Friday, May 13, 2022

The Queen of England








All photos courtesy of Unsplash

This week the Queen was missing from the State Opening of Parliament. During her long reign of 70 years the Queen has only been absent from this annual event on two other occasions, the last one being in 1963. This is the first time the Queen has passed this responsibility to a family member. It was an action with great significance. Prince Charles, the future King, carried out the duties with Prince William sitting close by. It was an brief preview of the future, God willing.

Previously, the Queen had been absent from the Remembrance Service commemorations at the Cenotaph in London after spraining her back, leaving other royal family members to honour the UK’s war dead in public. A wreath was laid on her behalf by her son, Charles, the Prince of Wales.

The palace said the Queen, head of the armed forces, had missed only six other Cenotaph ceremonies during her long reign. She had made the decision not to attend “with great regret” and was “disappointed” to miss it. The rendition of “God Save the Queen” during the service was notably loud as the crowds of spectators joined in with gusto.
The Queen, who lived through the second world war, attaches great importance to the service and to commemorating the sacrifices made by servicemen and women. As the custodians of Remembrance, every year, The Royal British Legion calls on the nation to unite in commemorating Remembrance Sunday at the Cenotaph Service and Parade in Whitehall.

“Cenotaph”meaning an empty tomb, stands for all those who defended us to their death; and its emptiness signposts the hope that their death is not their end. "At the going down of the sun, and in the morning, we will remember them” are words echoed in countless villages, towns and cities across our nation on Remembrance Sunday.

The urge to remember is one of the most powerful human impulses. It kindles our imagination and rouses our emotions to show gratitude towards those who placed themselves between us and danger, quite deliberately if they were in an Armed Service.

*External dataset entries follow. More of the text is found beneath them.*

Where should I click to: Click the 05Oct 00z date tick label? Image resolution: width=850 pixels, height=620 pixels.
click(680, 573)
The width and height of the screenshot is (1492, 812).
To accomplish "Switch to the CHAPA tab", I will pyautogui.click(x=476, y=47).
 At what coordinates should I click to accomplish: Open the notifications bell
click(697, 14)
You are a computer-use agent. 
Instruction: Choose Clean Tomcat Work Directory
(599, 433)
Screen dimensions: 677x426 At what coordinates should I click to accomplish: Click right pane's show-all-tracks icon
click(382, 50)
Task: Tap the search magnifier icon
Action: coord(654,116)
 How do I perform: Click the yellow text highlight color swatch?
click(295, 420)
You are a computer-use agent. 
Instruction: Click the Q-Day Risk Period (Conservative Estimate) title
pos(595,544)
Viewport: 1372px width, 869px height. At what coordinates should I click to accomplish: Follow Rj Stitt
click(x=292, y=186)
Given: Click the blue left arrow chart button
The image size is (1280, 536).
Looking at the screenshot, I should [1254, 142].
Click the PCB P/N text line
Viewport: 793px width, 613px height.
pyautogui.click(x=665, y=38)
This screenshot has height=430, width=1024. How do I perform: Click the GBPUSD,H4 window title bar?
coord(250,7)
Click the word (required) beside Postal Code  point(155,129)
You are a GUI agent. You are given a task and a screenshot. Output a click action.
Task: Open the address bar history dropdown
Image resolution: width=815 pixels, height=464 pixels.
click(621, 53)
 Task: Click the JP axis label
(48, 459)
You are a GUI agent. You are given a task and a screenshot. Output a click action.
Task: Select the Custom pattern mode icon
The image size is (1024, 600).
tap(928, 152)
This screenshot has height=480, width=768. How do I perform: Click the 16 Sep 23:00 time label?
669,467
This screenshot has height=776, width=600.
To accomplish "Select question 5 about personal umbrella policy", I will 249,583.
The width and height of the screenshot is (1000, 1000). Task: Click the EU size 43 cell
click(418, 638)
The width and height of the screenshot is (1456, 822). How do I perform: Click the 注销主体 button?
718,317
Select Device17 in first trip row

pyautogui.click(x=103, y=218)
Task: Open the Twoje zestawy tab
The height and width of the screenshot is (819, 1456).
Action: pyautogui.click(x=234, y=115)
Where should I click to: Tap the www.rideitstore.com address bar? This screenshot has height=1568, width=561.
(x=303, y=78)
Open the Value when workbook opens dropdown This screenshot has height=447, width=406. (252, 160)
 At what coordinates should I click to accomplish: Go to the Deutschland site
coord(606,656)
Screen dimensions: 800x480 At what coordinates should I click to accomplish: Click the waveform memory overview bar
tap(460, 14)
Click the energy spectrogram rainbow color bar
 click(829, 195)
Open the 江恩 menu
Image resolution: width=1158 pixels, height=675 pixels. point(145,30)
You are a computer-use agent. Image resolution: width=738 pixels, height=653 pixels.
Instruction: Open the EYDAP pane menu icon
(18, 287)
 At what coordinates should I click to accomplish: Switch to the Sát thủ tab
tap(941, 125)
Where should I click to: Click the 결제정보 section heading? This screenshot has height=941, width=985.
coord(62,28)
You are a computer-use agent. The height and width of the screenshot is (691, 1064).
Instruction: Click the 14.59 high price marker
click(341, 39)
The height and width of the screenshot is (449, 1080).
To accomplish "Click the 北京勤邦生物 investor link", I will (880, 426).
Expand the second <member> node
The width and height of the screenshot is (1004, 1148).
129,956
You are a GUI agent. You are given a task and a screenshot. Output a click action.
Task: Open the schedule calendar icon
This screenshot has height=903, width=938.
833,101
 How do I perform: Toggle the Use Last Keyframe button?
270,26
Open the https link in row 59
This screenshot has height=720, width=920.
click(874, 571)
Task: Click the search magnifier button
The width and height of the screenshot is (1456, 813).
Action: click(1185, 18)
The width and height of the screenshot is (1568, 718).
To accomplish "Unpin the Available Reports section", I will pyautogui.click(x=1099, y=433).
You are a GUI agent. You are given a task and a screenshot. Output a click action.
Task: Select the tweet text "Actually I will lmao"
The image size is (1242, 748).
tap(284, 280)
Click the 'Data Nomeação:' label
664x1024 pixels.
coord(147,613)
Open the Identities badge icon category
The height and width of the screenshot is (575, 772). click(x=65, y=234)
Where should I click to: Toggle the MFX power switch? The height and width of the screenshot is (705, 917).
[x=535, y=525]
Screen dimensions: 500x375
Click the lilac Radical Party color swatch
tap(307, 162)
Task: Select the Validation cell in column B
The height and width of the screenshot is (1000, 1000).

Late each year seems to be the time that brings us face to face with mortality. Our attitude to death shows in different ways. When we are confronted by difficult choices we often hear the advice of a friend, “Well, you only live once” or “You get just one shot at life”. The gist of that advice is that we have to make the most of the here and now. In it there is little sense that what we do this side of the grave has any consequences for what might happen on the other side.

It is an issue that early Christians wrestled with, especially when they were being brutally martyred. “Why go through all that cruelty?” “Why not renounce your faith?” It prompted Paul to write that “if for this life only we’ve put our trust in Christ then we of all people are most to be pitied.” It was their faith in a life beyond that shaped the first Christians’ attitude to death and how they then lived.

The late American evangelist Billy Graham often had the opportunity to visit veterans’ hospitals. He would go from bed to bed, talking and praying with the patients. Many of these people felt neglected, having lost limbs, eyesight or health in service to their country. Some had been in the hospital for years and would remain there the rest of their lives. Billy Graham once said, “What a price they have paid for all of us. I once talked to a man who had lost a leg in World War II. When I remarked about the price he had paid, he said, ‘It was worth it, wasn’t it?’”

The message for Remembrance Sunday is the message that lies at the core of the Christian faith - that death is not the end because Jesus has defeated death. He placed Himself between us and danger quite deliberately, so if His love in dying for us and the price He paid on that "Old Rugged Cross" means anything to us, then we will also be able to say, “It was worth it, wasn’t it?”